Toyota is now making AI-trained breakfast robots in a Kindergarten for robots. Well, you however should know that these robots from Toyota cannot whip up a frittata just yet, but one thing they can do right now is that they can whip some eggs.

Toyota AI-Trained Breakfast Robots

Toyota AI-Trained Breakfast Robots

Yeah, so Toyota Research Institute (TRI) made use of generative AI in a “kindergarten for robots” in teaching robots how to make breakfast — or at the least, the individual tasks that are needed to do so, and just in case you don’t know, it didn’t take hundreds of hours of coding and errors as well as bug fixing. Researchers instead, accomplished this simply by giving robots a sense of touch, plugging them into an AI model, and then, as you would do a human being, showing them just how.

The sense of touch here is “one key enabler,” researchers reveal. By giving the robots the big, pillowy thumb (my term, and not theirs) that you get to see in the video shared, the model in question can “feel” what it’s doing, thus giving it more information. That in question makes difficult tasks very much easier to carry out than with just the sight alone.

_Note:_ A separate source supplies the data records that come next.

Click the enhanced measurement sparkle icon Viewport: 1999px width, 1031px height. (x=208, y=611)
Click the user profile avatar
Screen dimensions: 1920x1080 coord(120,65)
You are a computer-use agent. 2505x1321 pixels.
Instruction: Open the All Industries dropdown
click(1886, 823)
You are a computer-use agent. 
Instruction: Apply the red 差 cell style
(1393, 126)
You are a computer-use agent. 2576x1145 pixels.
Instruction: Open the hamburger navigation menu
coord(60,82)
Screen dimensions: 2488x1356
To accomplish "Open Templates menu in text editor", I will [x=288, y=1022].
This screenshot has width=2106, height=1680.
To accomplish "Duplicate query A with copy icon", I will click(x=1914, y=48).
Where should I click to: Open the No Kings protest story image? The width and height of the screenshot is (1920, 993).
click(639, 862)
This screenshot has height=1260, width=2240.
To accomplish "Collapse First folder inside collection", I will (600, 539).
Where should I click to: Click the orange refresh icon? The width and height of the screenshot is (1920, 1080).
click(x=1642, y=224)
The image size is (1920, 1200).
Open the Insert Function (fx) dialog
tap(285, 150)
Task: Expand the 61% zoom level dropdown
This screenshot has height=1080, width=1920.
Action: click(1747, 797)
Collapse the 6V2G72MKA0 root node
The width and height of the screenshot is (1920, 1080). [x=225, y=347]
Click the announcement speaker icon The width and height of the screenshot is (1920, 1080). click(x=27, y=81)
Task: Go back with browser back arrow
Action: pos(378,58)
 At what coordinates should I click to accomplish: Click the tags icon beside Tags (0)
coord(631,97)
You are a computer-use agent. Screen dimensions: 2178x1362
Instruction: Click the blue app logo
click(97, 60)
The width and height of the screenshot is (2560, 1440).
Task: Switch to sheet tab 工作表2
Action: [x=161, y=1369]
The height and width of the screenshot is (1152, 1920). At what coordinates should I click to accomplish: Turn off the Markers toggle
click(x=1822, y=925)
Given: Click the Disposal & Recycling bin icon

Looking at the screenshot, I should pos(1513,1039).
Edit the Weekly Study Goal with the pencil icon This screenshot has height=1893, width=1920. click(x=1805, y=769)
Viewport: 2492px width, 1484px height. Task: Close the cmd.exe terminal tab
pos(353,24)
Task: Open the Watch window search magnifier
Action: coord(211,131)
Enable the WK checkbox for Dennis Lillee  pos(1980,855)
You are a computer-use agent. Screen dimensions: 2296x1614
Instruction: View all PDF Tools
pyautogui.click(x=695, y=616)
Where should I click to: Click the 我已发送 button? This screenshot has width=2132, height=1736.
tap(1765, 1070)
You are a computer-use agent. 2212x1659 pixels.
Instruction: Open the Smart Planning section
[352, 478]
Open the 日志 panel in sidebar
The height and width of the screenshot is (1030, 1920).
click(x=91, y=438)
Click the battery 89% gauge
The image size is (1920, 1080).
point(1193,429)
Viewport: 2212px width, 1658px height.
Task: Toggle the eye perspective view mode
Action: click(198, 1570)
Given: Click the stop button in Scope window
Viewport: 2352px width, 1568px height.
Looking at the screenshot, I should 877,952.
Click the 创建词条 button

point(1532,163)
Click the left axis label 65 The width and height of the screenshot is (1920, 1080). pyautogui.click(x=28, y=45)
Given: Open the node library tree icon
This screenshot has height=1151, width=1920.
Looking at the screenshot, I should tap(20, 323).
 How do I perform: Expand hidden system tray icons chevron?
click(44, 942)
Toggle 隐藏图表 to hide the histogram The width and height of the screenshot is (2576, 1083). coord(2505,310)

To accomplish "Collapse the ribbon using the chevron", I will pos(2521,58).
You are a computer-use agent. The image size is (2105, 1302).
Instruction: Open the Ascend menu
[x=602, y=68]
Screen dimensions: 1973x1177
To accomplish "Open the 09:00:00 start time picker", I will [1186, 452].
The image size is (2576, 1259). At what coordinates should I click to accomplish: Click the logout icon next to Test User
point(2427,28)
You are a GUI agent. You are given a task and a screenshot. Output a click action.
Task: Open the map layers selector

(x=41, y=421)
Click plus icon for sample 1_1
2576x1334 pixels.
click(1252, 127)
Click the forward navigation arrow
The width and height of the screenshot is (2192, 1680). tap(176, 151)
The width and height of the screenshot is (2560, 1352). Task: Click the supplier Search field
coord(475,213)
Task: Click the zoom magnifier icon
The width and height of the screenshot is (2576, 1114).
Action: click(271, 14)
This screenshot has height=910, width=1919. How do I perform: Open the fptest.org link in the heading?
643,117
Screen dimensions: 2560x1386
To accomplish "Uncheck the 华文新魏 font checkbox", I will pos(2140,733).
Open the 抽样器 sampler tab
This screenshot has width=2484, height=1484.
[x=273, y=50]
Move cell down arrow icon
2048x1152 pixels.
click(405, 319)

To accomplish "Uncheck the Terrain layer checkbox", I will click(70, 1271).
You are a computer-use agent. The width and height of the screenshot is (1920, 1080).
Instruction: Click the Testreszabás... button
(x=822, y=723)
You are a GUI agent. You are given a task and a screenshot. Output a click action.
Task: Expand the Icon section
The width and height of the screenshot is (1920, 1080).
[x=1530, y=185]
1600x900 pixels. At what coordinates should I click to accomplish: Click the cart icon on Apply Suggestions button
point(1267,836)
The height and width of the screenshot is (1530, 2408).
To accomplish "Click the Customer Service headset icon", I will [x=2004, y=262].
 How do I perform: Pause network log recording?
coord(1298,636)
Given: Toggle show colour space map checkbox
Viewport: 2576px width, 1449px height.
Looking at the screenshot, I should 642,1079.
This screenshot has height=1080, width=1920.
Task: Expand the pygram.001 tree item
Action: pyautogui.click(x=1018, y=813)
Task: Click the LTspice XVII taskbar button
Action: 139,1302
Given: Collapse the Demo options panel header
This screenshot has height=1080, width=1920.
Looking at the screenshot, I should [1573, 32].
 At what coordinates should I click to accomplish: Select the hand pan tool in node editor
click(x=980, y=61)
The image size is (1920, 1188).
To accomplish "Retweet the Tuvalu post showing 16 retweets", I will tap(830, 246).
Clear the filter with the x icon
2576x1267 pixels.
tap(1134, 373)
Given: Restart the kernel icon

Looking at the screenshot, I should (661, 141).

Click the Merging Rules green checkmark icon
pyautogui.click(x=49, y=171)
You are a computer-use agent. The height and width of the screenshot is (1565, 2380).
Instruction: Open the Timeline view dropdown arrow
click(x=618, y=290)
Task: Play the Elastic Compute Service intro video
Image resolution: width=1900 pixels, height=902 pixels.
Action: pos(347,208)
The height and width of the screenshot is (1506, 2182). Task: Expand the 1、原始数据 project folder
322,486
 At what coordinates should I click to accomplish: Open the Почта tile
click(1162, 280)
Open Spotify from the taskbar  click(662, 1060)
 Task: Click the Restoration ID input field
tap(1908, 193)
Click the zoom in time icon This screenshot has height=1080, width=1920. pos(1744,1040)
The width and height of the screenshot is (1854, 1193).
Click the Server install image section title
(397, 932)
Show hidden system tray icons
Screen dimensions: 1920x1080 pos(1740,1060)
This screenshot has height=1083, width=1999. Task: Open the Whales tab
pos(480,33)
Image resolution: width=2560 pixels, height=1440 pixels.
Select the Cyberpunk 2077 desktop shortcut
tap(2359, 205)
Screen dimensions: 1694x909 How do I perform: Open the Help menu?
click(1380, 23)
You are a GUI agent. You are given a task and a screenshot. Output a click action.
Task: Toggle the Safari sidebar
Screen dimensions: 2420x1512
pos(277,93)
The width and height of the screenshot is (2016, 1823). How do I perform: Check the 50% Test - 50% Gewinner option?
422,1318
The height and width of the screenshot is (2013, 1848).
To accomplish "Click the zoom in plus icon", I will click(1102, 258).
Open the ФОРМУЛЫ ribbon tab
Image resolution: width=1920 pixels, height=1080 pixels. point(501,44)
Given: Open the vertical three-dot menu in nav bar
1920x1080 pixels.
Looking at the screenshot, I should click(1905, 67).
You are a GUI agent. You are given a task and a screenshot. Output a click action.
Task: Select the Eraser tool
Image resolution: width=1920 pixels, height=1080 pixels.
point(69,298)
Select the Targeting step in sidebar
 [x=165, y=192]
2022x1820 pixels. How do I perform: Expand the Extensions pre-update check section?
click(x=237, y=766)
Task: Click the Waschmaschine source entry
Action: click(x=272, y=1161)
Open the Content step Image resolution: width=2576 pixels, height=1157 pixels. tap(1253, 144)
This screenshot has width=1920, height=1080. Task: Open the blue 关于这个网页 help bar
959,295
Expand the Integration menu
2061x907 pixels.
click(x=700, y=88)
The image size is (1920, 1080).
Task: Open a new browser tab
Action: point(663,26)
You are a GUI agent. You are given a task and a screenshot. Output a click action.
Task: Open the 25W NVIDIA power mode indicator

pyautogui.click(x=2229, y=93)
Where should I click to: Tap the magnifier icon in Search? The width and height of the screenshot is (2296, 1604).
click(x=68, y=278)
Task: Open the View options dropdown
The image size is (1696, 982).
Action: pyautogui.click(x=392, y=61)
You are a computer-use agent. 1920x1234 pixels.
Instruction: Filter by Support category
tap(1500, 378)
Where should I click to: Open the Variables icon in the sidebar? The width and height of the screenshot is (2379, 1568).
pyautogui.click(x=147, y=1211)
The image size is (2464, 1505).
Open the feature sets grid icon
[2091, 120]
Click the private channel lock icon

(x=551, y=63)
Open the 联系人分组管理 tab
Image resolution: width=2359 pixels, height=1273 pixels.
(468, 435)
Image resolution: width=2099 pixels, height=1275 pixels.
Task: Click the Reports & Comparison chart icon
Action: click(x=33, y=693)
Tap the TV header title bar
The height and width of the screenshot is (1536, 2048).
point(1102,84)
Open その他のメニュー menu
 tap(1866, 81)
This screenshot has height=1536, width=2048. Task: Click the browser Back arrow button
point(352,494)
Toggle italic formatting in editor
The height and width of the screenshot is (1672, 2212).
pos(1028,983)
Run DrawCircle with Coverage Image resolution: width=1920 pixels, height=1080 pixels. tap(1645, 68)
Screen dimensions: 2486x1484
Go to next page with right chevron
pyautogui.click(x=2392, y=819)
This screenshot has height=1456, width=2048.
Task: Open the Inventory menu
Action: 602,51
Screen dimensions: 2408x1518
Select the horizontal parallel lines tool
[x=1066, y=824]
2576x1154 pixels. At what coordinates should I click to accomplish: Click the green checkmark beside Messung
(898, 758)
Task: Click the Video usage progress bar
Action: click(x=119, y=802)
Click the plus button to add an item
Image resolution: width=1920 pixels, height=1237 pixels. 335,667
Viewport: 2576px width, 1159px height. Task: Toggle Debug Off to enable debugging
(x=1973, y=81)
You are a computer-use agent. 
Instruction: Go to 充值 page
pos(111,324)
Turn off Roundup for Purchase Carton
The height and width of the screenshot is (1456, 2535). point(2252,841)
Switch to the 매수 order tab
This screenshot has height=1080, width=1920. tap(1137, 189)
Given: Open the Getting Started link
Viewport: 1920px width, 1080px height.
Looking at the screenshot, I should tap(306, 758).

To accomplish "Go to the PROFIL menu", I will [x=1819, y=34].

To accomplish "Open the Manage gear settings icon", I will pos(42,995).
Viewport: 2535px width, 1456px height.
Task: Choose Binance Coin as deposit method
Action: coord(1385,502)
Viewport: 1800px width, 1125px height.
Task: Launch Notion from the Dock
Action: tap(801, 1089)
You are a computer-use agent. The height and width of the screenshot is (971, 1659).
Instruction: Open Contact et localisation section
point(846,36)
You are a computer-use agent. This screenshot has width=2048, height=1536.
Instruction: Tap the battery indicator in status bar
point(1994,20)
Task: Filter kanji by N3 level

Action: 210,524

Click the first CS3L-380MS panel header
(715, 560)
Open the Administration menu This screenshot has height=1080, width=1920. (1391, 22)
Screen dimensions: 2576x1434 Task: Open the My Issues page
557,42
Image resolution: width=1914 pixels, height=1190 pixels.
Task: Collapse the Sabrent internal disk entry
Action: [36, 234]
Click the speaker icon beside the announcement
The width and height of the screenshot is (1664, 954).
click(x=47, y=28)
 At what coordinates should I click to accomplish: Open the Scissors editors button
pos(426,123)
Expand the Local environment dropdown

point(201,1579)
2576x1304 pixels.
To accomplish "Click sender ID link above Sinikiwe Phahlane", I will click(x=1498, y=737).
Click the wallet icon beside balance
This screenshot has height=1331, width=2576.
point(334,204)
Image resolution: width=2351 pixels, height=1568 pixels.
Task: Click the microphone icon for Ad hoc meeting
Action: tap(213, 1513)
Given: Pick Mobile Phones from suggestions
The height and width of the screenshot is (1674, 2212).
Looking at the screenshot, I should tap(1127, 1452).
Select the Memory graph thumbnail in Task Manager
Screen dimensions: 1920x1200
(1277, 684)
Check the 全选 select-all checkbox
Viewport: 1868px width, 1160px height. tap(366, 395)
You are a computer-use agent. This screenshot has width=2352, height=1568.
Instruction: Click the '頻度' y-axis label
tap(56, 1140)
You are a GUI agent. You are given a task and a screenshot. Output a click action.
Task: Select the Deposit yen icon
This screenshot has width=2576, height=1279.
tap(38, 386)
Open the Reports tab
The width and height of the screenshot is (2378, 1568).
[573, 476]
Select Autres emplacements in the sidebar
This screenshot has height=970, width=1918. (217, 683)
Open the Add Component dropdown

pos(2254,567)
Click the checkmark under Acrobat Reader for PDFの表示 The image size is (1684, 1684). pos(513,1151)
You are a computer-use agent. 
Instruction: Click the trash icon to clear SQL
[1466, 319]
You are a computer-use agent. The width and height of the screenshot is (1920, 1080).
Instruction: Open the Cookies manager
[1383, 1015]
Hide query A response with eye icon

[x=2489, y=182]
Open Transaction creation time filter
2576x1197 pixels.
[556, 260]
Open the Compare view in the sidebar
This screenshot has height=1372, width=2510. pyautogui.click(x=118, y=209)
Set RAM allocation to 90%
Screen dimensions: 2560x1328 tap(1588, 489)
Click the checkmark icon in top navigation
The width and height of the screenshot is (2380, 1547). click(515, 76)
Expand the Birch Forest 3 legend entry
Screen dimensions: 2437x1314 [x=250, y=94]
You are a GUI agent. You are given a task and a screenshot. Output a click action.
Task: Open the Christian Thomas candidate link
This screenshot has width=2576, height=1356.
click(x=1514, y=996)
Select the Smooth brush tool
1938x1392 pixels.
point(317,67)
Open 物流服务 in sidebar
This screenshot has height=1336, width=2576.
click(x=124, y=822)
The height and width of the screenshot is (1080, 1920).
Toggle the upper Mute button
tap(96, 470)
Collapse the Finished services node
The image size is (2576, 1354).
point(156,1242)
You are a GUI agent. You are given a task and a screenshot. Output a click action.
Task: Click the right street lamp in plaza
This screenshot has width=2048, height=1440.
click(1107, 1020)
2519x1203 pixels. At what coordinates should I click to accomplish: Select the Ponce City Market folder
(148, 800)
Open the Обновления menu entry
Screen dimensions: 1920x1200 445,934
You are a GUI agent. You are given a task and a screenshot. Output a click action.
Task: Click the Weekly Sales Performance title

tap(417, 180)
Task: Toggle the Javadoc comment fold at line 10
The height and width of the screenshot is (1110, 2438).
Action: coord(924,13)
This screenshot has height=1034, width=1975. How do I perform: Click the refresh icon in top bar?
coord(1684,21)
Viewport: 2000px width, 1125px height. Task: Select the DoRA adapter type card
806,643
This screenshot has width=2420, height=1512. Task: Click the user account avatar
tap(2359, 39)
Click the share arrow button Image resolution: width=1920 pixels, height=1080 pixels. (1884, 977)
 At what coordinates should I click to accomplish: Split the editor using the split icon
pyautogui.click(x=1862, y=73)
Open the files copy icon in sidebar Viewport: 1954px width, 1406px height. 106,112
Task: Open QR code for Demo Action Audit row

What The Lab’s Manager of Dexterous Manipulation Has to Say about the Development

The lab’s manager of dexterous manipulation, Ben Burchfiel, reveals that it’s “exciting to see them engaging with their environments.” First, a “teacher” gets to demonstrate a set of skills, and then, “over a matter of hours,” the model in question then learns in the background. He also adds that “it’s common for us to teach a robot in the afternoon, let it learn overnight, and then come in the next morning to a working new behavior.”

The Researchers Are Attempting To Create Large Behavior Models

The researchers in question say that they are attempting to create “Large Behavior Models,” or LBMs (yes, I also want this term to stand for Large Breakfast Models), for robots. And very much similar to how LLMs are trained just by noting patterns in human writing, the LBMs of Toyota would relatively learn simply by observation, and then “generalize, performing a new skill that they’ve never been taught,” Russ Tedrake, MIT robotics professor and VP of robotics research at TRI stated.

Making use of this process, the researchers stated that they have trained more than 60 challenging skills, such as “pouring liquids, using tools, and manipulating deformable objects.” They however want to up that very number to 1,000 by the end of the year 2024.

Other Tech Companies Making Similar Moves

Google has for some time now been doing similar research with its Robotic Transformer, RT-2, as has Tesla on the other hand. And very much similar to the approach of Toyota’s researchers, their robots in question make use of the experience that they have been given to infer on how to do things. AI-trained robots theoretically could eventually get to carry out tasks with little to no instruction other than just the kind of general direction that you would give a human being (“clean that spill,” for instance).

But the robots of Google, at least, have a long way to go, as The New York Times noted when writing in regards to the research of the search giant. The Times however writes that this sort of work is usually “slow and labor-intensive,” and then providing just enough training data is very much harder than just feeding an AI model gobs of data that you downloaded from the internet, as the article in question demonstrates when describing a robot that identified the color of a banana as white.